En sinscrivant dans la droite lignée de la Nouvelle Vague, Christophe Honoré signe avec Dans Paris un film incontournable. Pourquoi incontournable ? Car ce mélange démentiel de drame intimiste dur et de séquences délicieusement burlesques fait mouche à tous les instants, notamment grâce aux talents de trois acteurs en état de grâce : Romain Duris (saisissante séquence de dépression où il écoute un vieux 45 tours de Kim Wilde), Louis Garrel et Guy Marchand. Même si la narration est brutale et que les personnages sont parfois extravaguants, on ne peut que sincliner devant une telle prise de risques qui ne traduit quun amour fou pour le cinéma de la Nouvelle Vague. Un film nécessaire à notre époque donc !
Que dire du film « Dans Paris »…C’est un film très touchant où l’on suit un passage de la vie d’une famille composé d’un père et de ses deux fils. Un père inquiet, un fils dépressif et un autre qui prend la vie avec beaucoup de légèreté.
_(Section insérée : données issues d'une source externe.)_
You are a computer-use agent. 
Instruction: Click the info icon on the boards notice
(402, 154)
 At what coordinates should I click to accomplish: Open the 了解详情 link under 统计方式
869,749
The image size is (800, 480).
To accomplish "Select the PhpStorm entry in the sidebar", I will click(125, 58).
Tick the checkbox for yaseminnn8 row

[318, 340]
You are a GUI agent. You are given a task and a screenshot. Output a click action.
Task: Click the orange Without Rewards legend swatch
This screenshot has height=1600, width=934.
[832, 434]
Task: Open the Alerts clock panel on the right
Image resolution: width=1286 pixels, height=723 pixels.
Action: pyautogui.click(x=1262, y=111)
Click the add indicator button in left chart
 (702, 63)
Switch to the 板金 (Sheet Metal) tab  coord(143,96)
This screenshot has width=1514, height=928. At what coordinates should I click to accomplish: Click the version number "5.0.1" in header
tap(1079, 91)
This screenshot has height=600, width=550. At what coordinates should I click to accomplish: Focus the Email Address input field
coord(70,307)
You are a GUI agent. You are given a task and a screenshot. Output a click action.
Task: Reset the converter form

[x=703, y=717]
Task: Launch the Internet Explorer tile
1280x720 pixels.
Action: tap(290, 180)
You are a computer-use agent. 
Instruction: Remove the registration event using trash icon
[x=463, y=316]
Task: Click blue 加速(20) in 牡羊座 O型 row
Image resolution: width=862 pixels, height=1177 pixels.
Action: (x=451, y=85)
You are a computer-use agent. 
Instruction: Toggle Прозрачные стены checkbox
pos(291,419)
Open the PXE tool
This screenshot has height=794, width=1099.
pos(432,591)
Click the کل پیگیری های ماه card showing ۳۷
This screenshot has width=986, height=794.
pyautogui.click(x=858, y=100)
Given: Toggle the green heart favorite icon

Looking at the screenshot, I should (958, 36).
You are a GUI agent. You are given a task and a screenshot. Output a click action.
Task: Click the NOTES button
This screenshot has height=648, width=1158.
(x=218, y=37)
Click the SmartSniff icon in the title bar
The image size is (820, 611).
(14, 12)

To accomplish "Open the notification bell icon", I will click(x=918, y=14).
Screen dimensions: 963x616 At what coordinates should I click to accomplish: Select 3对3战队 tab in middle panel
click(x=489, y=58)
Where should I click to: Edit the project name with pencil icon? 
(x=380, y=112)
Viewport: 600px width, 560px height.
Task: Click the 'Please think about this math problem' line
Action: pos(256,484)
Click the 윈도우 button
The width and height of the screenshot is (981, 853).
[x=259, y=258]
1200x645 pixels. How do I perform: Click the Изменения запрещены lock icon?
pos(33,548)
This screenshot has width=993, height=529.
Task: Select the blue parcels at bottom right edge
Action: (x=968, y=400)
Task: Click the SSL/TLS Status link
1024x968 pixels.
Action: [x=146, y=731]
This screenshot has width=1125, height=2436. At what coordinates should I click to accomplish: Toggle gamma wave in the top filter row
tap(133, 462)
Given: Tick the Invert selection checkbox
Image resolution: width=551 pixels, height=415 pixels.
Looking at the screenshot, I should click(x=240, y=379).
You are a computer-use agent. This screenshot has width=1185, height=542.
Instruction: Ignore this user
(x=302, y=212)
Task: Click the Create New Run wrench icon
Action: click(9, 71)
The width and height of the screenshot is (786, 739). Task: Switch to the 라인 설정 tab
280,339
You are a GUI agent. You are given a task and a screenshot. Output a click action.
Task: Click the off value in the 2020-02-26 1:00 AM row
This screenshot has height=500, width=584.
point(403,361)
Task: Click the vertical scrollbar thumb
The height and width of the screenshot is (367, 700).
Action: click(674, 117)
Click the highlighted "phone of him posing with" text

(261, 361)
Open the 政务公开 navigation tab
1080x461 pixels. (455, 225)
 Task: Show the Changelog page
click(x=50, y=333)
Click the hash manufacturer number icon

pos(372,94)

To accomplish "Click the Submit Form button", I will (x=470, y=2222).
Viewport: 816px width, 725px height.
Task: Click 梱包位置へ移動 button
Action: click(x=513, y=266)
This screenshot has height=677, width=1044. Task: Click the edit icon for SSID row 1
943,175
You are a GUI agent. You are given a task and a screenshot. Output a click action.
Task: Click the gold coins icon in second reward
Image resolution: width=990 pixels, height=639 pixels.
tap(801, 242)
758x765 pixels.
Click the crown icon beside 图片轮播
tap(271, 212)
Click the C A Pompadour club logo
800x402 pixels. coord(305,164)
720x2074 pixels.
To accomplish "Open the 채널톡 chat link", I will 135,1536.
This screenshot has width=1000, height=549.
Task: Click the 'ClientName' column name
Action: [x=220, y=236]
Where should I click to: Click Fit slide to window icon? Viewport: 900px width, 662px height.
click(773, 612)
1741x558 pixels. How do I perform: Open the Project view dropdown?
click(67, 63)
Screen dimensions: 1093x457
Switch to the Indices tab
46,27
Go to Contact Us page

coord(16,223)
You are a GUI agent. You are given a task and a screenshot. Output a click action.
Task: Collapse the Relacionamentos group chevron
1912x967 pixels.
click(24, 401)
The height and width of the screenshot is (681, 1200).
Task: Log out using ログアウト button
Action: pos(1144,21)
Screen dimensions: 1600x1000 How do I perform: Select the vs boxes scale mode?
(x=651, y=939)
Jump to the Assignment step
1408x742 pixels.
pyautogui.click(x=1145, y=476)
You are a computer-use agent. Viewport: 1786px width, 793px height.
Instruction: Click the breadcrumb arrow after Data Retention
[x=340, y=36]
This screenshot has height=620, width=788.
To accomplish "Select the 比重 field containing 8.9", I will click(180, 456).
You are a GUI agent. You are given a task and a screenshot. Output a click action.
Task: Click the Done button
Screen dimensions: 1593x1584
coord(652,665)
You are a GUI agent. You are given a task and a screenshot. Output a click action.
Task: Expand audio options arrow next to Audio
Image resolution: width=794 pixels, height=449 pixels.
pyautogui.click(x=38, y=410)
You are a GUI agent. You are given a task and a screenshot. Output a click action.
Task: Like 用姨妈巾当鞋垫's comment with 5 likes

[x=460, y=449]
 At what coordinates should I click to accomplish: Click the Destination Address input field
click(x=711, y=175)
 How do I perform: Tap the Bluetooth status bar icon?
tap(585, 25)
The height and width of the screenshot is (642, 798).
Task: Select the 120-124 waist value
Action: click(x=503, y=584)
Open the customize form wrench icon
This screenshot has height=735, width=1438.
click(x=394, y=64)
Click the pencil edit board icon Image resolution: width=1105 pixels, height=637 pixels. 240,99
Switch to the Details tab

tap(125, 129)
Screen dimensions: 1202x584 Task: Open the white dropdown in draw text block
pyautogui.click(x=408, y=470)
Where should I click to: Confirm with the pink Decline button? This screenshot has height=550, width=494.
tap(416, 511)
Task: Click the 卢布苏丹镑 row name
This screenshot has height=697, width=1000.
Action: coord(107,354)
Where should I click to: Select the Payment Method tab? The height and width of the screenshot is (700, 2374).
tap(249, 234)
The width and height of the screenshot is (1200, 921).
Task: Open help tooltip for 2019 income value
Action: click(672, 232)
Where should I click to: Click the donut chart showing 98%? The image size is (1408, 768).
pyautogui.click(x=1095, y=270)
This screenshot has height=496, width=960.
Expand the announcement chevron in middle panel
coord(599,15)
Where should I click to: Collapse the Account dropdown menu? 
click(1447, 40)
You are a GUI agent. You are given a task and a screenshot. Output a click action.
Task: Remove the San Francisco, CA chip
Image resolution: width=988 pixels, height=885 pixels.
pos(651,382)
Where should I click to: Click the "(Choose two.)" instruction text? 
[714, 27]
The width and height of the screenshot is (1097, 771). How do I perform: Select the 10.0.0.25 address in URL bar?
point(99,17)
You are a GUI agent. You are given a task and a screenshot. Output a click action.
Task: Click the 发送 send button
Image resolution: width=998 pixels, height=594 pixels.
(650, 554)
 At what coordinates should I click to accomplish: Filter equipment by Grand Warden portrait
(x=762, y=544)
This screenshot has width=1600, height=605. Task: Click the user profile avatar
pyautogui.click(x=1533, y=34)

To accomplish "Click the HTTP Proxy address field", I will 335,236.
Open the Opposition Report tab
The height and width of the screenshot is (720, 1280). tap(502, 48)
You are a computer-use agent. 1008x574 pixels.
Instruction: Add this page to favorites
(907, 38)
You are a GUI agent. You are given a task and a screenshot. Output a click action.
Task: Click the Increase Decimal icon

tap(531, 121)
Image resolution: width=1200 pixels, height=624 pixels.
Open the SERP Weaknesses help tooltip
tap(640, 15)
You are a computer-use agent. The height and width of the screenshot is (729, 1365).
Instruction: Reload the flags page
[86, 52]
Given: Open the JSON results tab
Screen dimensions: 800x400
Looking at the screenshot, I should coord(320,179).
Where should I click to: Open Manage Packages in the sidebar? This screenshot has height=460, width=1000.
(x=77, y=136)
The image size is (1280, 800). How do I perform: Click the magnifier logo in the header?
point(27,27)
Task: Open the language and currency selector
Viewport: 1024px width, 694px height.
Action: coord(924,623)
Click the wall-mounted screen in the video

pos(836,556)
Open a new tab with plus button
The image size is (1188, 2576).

Louis Garrel excel une fois encore dans ce fils. Il porte le film de par son charisme et son jeu impeccable. Romain Duris, lui aussi joue très bien son rôle…Il arrive même à être touchant et crédible (ça change). Quand à Guy Marchand…Vraiment impeccable. Un casting de qualité pour un film de qualité !
La musique d’Alex Beaupain est envoûtante et nous transporte. Elle donne une dimension intéressante au film.
Ce film est vraiment beau même si les 20 premières minutes du film sont étranges…Il est difficile d’adhérer au film tout de suite…Passé ce début lourd et quelque peu stressant, dites vous que le film démarre réellement et que vous allez passé un très bon moment. J’ai vraiment été agréablement surpris.
Passées les 10 premières minutes un peu flippantes avec ses dialogues philosopho-ABproductionesques, "jetaiméjeséketumaim" pas forcément très naturels. "Dans Paris" m'a beaucoup touché. Honoré se (nous!) fait plaisir en osant introduire dans son film réaliste des moments complètements décalés qui passent très naturellement dans le déroulé du récit. Ainsi on a droit à une chanson au téléphone, à deux dialogues directement au spectateur... Les relations entre Duris (parfait au bout du rouleau) et ses parents (Marchand et Pisier, délicieusements attachants et casses-burnes)sont ce que j'ai trouvé le plus réussi. Si j'étais beau, je voudrai être Louis Garrel, c'est décidé !! (même s'il sent mauvais) Il apporte une bouffée de fraicheur bienvenue, en réponse aux scènes en huis-clos etouffantes, de l'appartement ou son frere vit reclus. Du coup, il me tarde de voir les "chansons d'amour" d'Honoré
Si "Dans Paris" avait été réalisé dans les années 60 , cela aurait été inévitablement un film emblématique de La Nouvelle Vagues réalisé par Jean-Luc Godard. En effet ce petit film plein de fraîcheur et de bohême , avec une musique entêtante jazzy en fond , comporte quelques points de La Nouvelle Vague , les acteurs s'adressant au public , Paris vu sous toutes les coutures et des personnages sympathiques mais cachant une profonde détresse , tout cela nous fait immédiatement penser à A bout de souffle. Néanmoins ce film déroute au départ et ne nous laisse présager rien de bon , si ce n'est un film lourd et difficile à suivre et puis non tout devient léger , amusant , volubile , la mise en scène de Christophe Honoré devient pure et douce et surtout les acteurs épatant de naturel Louis Garrel en tête et Guy Marchand absolument délicieux en père désabusé et grognon (une nomination ou un césar du second rôle n'est pas impossible). Bref c'est un petit film au commencement poussif mais qui se bonifie très vite et qui se regarde avec beaucoup de plaisir.